Extracted text:
_ _ _ _ _
The negative binomial regression model will output either a standard set of coefficients or an exponentiated set of coefficients, which reflect the IRR. You will see a coefficient for each of the explanatory variables in the model, and a coefficient for the constant term.

The IRR is the exponential of the coefficient, not the log of the coefficient. Remember it is NOT a linear regression, but a (zero truncated) negative binomial regression. Two different kinds of regression.

Incidence rate ratio: the rate

The ‘rate’ part comes in because the outcome variable is actually a count, in this case a count of ventilation hours. We really mean it is a count of ventilation hours per person.

Contrast this with another scenario where you are looking at aircraft flight delays over a number of different airlines. You can’t just talk about the number (count) of flight delays, you have to take into account the number of flights a particular airline may have scheduled. Five flight delays out of ten scheduled flights would be terrible, whereas five flight delays out of 500 flights would not be too bad. With this kind of data you enter the ‘exposure’ variable (number of scheduled flights) as what is called an ‘offset’ variable into the regression equation.
_ _ _ _ _
Recorded data:
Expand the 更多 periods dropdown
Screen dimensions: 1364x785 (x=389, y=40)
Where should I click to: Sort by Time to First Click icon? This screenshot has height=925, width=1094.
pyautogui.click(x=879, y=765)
_ _ _ _ _
What you need to do:
Can you set down the passage on incidence rate ratios above word for word, between "Contrast this with" and "the regression equation.", inclusive?

Written solution:
Contrast this with another scenario where you are looking at aircraft flight delays over a number of different airlines. You can’t just talk about the number (count) of flight delays, you have to take into account the number of flights a particular airline may have scheduled. Five flight delays out of ten scheduled flights would be terrible, whereas five flight delays out of 500 flights would not be too bad. With this kind of data you enter the ‘exposure’ variable (number of scheduled flights) as what is called an ‘offset’ variable into the regression equation.